The Brandon Chamber of Commerce said the federal government’s proposed tax changes may limit opportunities for business development locally and nationwide.

Presenting the budget on Tuesday, Finance Minister Chrystia Freeland announced a tax adjustment on capital gains, representing the profits individuals accrue from asset sales such as stocks and second properties.

The budget also includes provisions to refund fuel charge proceeds from 2019-20 through 2023-24 to an estimated 600,000 businesses with 499 or fewer employees via a new refundable tax credit.

Brandon Chamber of Commerce president Lois Ruston. (File)
Brandon Chamber of Commerce president Lois Ruston. (File)

Chamber president Lois Ruston said the tax increase may limit employment growth.

“Changes to the capital gains system may, unfortunately, limit opportunities for business development and employment growth locally and across the country,” Ruston told the Sun in an email on Wednesday. “When the potential success of a business is throttled, the investment climate can become threatened, and entrepreneurship stifled.”

While Ruston could not provide specific details on how Brandon’s business may be impacted in the near term, she said changes like this make it difficult for companies to thrive and grow.

She explained that an essential aspect of future economic growth lies in creating a business environment capable of adapting to change, adding alterations to the capital gains tax system could potentially hinder businesses from growing and seizing opportunities, both locally and beyond.

Ruston said the chamber approved of the proposed return of fuel charge proceeds to small- and medium-sized enterprises (SMEs) through a new refundable tax credit.

“We are pleased to see this commitment in the budget,” she said. “We hope that SMEs in Brandon and our region receive returns promptly. Depending on their sector, these businesses have seen significant increases related to fuel consumption in recent years.
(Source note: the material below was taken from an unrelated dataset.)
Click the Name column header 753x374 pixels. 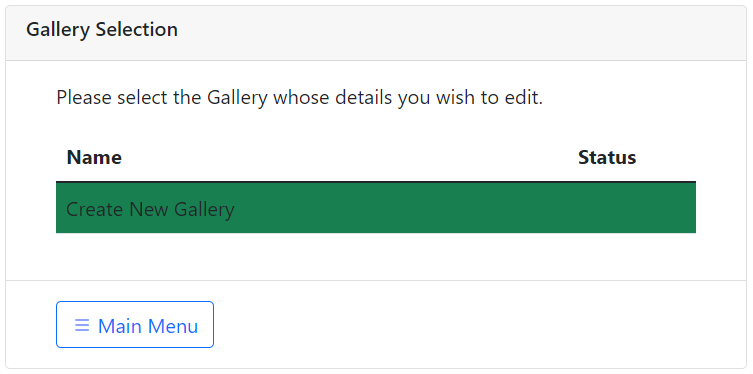94,157
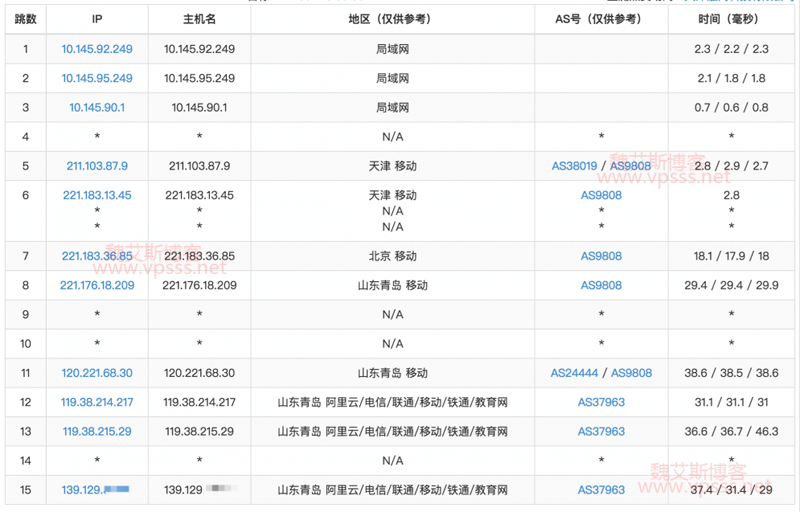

It will hopefully provide some relief as they struggle to do business under many layers of taxes and regulations.”

Canadian Federation of Independent Business spokesperson Brianna Solberg said the capital gain changes could lead to net loss.
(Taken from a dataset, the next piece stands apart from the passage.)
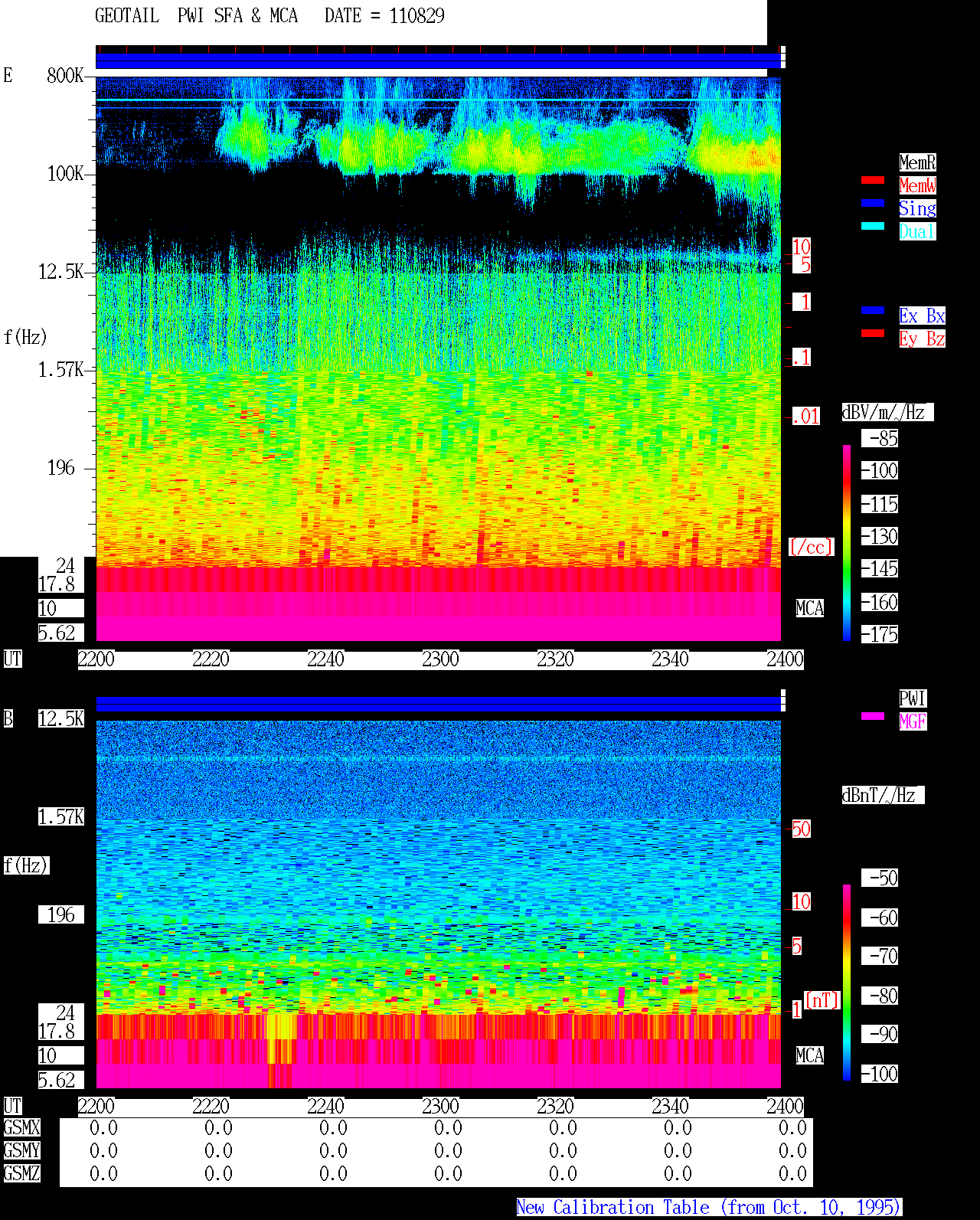This screenshot has height=1220, width=980.
Task: Click the red MemW legend swatch
Action: 873,180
“The capital gains inclusion rate increase to 66.7 per cent will create many net losers, including owners of medium-sized businesses,” she told the Sun. “Owners of professional corporations (such as doctors), financial, insurance, food and accommodation, and personal care services firms will be excluded from accessing the new Canadian Entrepreneurs’ Incentive and will be hit with more taxes on capital gains for sales of small business shares above $2.25 million.”

Looking ahead, Solberg expressed concern that these adjustments to capital gains could potentially discourage Canadians from entering business ventures or striving to expand small businesses into medium-sized enterprises.

“CFIB will be pushing back against any increase in the capital gains inclusion rate for all business owners,” she said. “It seems bizarre that government would single out some sectors of Canada’s SME community for higher taxes, including many of those hardest hit by pandemic restrictions like restaurants and arts and recreation firms.”